Deutsche Bank analysts recently updated their forecasts quite aggressively, suggesting an average price of $156.30 in 2008 and an average of $175 in 2009 (that’s an average, not a peak). Three months ago Deutsche’s equivalent forecast was $105. However, the analysts see 2010 as crunch year with sudden supply forcing the average to crash to $95.

FNArena tabled several local broker’s forecasts in March, and arrived at a forecast average of $89 for 2008 and $78 for 2009. Contributors were GSJB Were, Macquarie, JP Morgan, Merrill Lynch, ABN Amro, Citi and Deutsche. The highest price anyone came up with was $130, and that was Were’s each-way-bet “high case” scenario. The lowest high was Citi at $73, and for reasons known only to Alan Heap, Citi maintains a 2007 average forecast in the $70s.

What is an investor to make of all of this? Probably that analysts are by their nature reactive rather than proactive. One thing is certain and that is that in three months the world has not suddenly built a whole lot of new reactors out of the blue. If there are any changes in that time its been the flooding of Energy Resources of Australia’s (ERA) Ranger mine and a failure by the Australian Labor party opposition to resolve any national uranium mining policy. (The states are still permitted to make their own call, meaning its a No from Western Australia’s Alan Carpenter and a No from the Queensland coal union through spokesman Peter Beattie. Not even South Australia is a certainty for expansion beyond existing mines at present).

But on the flipside we’ve learnt of some aggressive offshore ramp-up plans from Rio Tinto (RIO) and others. Just about everything else, including Cameco’s soggy Cigar, has been consistent over the period.

The other consistency has been the longer term forecast uranium price, which remains at a consensus $50. This, incidentally, more accurately represents the sort of benchmark the real uranium market players use for their long term contract pricing.
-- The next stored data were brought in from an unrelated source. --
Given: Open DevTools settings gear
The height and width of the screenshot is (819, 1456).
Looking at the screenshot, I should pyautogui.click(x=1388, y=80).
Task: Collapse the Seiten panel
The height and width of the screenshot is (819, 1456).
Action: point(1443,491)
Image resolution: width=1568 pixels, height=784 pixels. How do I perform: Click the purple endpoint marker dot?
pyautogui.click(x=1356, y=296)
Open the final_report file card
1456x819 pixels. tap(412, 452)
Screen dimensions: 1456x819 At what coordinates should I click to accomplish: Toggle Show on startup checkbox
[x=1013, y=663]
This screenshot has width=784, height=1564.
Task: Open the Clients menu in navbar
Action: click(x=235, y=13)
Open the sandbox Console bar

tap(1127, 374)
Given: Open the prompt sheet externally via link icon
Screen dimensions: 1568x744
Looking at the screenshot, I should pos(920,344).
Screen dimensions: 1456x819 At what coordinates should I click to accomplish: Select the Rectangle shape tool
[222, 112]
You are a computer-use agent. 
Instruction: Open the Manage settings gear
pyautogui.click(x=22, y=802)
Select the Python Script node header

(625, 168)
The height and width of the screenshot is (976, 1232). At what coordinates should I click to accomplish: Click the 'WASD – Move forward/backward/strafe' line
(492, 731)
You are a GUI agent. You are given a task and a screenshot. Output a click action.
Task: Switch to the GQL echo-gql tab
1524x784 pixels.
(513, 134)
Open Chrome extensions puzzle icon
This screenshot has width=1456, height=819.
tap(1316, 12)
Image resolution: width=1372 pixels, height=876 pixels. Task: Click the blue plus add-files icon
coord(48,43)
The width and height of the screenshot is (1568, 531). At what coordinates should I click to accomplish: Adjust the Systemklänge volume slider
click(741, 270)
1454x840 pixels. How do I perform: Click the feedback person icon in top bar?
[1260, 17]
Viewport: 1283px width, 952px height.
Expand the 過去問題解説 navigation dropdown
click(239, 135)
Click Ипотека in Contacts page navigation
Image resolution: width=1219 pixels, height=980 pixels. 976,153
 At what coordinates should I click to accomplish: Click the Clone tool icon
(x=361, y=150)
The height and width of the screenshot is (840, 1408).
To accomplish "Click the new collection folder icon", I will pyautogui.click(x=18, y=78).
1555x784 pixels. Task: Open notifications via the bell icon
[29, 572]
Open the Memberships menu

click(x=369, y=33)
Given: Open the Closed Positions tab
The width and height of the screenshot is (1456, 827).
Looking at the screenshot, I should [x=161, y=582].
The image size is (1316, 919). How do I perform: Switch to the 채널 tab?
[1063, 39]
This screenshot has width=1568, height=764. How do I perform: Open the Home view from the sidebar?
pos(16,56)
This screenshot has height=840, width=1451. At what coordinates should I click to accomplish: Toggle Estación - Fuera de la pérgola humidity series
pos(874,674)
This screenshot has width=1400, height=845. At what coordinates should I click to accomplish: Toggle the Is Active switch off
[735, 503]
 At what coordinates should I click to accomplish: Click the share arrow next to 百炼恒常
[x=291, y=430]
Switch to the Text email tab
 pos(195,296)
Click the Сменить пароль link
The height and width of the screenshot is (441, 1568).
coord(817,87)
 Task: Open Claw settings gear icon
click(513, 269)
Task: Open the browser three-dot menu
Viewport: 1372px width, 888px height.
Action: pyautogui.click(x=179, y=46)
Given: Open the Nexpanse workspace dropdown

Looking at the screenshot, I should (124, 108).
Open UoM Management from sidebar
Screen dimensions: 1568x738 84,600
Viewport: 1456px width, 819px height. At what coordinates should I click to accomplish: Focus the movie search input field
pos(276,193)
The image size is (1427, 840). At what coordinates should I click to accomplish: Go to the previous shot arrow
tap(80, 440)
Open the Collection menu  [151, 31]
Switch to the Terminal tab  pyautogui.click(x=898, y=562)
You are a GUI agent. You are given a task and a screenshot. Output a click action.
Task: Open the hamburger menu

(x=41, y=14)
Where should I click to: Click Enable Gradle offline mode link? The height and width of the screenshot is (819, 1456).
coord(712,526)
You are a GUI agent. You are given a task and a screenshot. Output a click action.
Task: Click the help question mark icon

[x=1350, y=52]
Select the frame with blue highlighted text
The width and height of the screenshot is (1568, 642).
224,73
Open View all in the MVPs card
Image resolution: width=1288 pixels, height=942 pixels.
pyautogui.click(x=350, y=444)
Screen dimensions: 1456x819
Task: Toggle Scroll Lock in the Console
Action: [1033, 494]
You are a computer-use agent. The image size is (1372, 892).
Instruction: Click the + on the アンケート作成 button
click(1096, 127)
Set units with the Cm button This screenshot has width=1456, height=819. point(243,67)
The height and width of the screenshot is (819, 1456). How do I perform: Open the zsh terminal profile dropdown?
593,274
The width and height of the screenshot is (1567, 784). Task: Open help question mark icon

The best uranium sector investors can do at this point is to focus on production rather than price. If the spot price does take a short term dive, then it will be the thin-air explorers and wannabe’s amongst the pack that will find vacuums underneath their share prices. Those with proven reserves may lose some euphoria premium, if they haven’t already, but will then emerge as the solid investments as the demand/supply equation stamps its mark on an otherwise speculative market.